◆ Stated task ◆
Could you carry the text on the capsule and its filter, found below, onward from its final sentence?
Start Text extract
Examples of suitable materials for cover 18 include polyethylene
(PE), polyethylene terephthalate (PET) and polyamide PA6. A
multi-layered material for cover 18 may include at least one layer
formed of a continuous film of tear resistant and heat shrinkable
material (laminated or extrusion coated) or a non-continuous film
such as a non-woven polymer, mesh or perforated film. Examples of a
multi-layered material for cover 18 include (from outside layer to
inside layer): PET/aluminum foil/PE, PET/EVOH/PE, PET/metalized
PET/PE or PET/PE. It has been found that formation of cover 18 from
a multilayered PET/PE or PET/EVOH/PE material comprising at least
90% polymer materials provides preferred sealing performance around
injection system 22.
A steeping chamber 40 is defined within interior space 34 of
capsule 10 between cover 18 and filter 14. Steeping chamber 40 has
a volume V1 that is adapted to contain a sufficient volume V2 of
ingredients 16 to produce a desired consumable product using
machine 20. Ingredients 16 that are disposed in steeping chamber
40, as described further below, are preferably selected for optimum
extraction under the conditions within steeping chamber 40 during
use of machine 20.
For the embodiment depicted in FIGS. 1 and 2, the volume V2 of
ingredients 16 is no less than 50% of the volume V1 of steeping
chamber 40, more preferably no less than 70% and most preferably no
less than 90% so that ingredients are easily visible through a
transparent cover 18.
Filter 14 has an average fluid flow rate F1 that is less than the
average fluid flow rate F2 of injection system 22. Preferably, the
average fluid flow rate F1 of filter 14 is between 50% and 90% of
the average fluid flow rate F2 of injection system 22, more
preferably between 55% and 80% and most preferably between 60% and
75%.
The average fluid flow rates F1 and F2 noted above are determined
over the course of the product preparation process using machine 20
in accordance with the test procedure below. An empty capsule 10
containing no filter 14 and no ingredients 16 is disposed in
machine 20 and machine 20 is activated to prepare a product of a
selected size. The weight of the product prepared by the machine 20
is measured as well as the time required to prepare the product
from the moment machine 20 is activated to the moment the flow of
prepared product has stopped. The measured weight per unit of time
is deemed to be the fluid flow rate F2 for injection system 22. The
first capsule is removed and an empty capsule 10 with a filter 14
(but no ingredients 16) is then disposed in same machine 20 and
machine 20 is activated to prepare a product of the same selected
size. The weight of the product prepared by machine 20 is measured
as well as the time required to prepare the product from the moment
machine 20 is activated to the moment the flow of prepared product
has stopped. The measured weight per unit of time is deemed to be
the fluid flow rate F1 for filter 14.
End Text extract
Start Source excerpt
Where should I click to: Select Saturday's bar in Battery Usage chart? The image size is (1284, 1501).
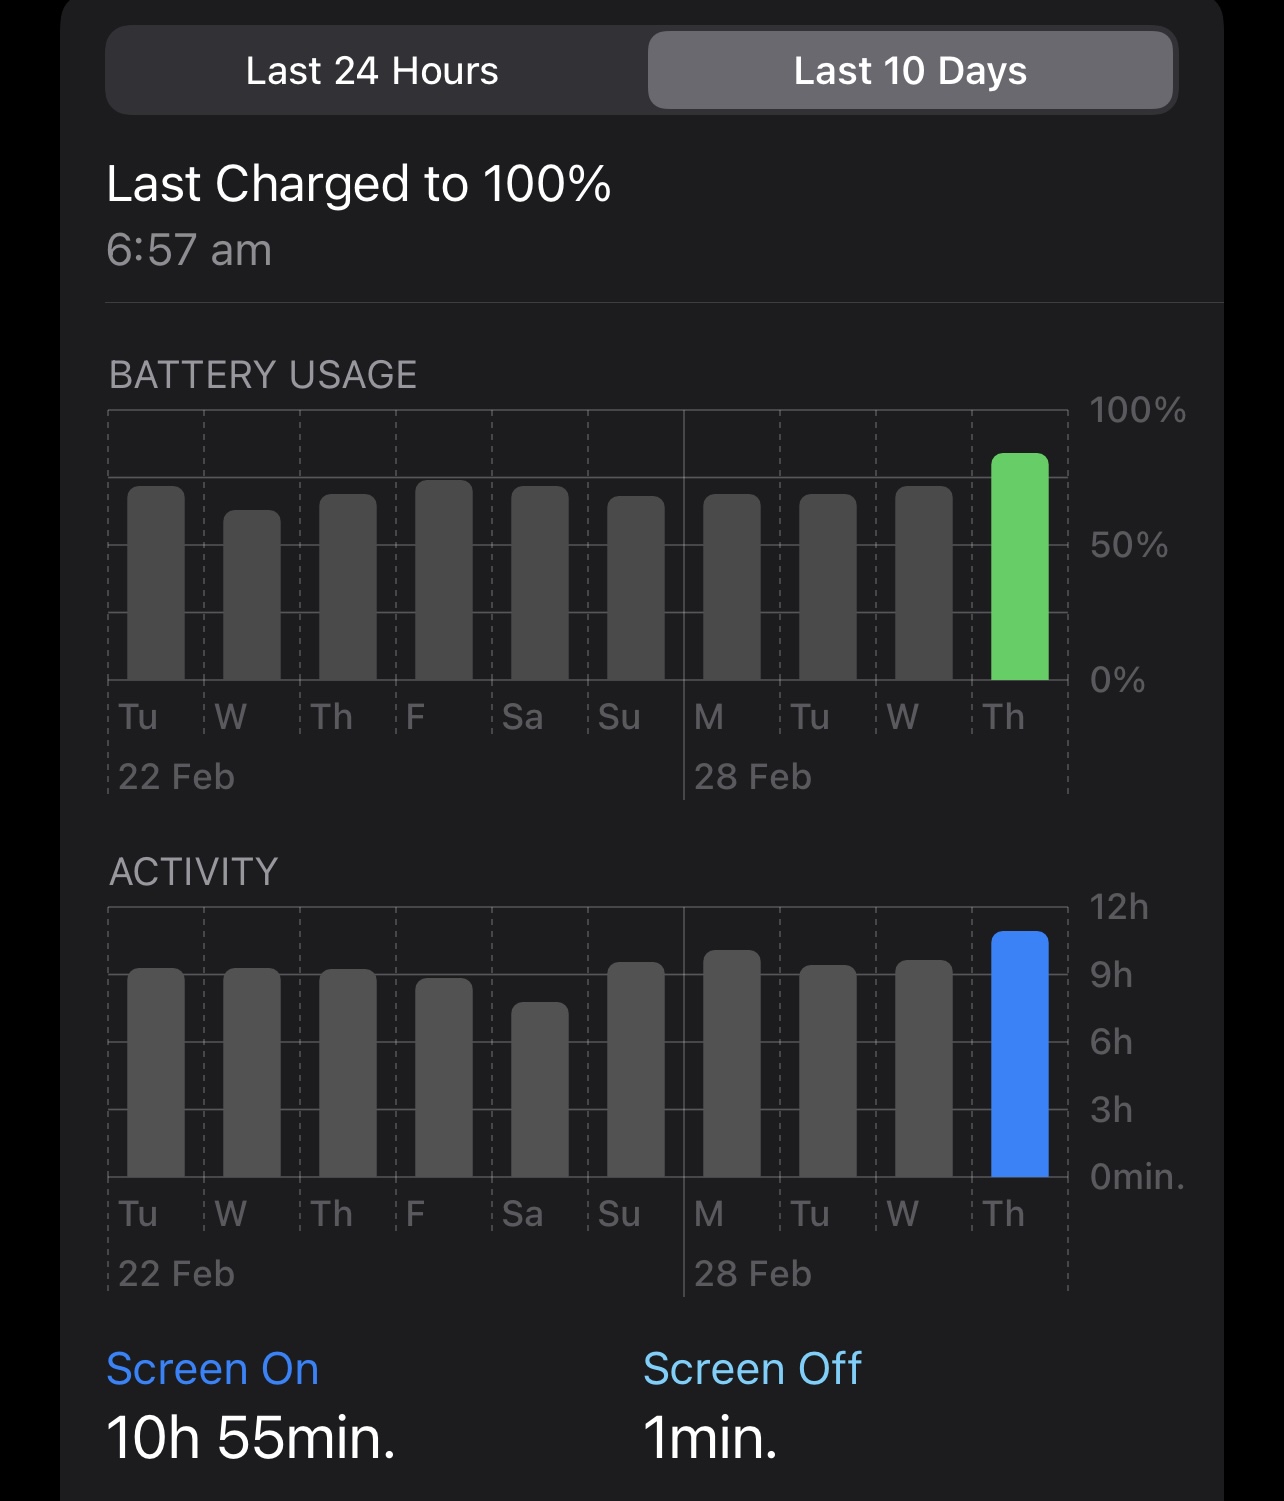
End Source excerpt
◆ Task answer ◆
Filter 14 may have a uniform fluid flow rate F1 over its entire
surface area within interior space 34 or it may be adapted to
provide zones 42 having different rates of fluid flow. Filter 14
may thus be adapted to provide one or more high flow zones 42a that
allow a relatively higher rate of fluid flow as compared to the
remainder of filter 14. Conversely, filter 14 may be adapted to
provide one or more low flow zones 42b that allow a relatively low
rate of fluid flow as compared to the remainder of filter 14. Zones
42 may also be disposed at desired locations L on filter 14 to
optimize the performance of steeping chamber 40. For example, high
flow zones 42a may be at locations L1 on filter 14 proximate to
cover 18 to allow air to flow in the head space above the fluid to
balance the pressure differential between steeping chamber 40 and
the remainder of capsule 10. Low flow zones 42b may be at locations
L2 along the sides of filter 14 to reduce the fluid flow along such
side portions and thus encourage flow through the bottom portion of
filter 14.
Filter 14 is also adapted to be phobic to the fluid being injected
into capsule 10. In most instances, the fluid will comprise water
(either heated or cooled) and a hydrophobic filter 14 is desired.
Filter 14 may be formed of materials that are phobic to fluid such
as polyolefins (eg, polyethylene, polypropylene) and mixtures of
polyolefins with other polymers or filter 14 may be coated with
materials that are phobic to fluid such as a polyethylene
coating.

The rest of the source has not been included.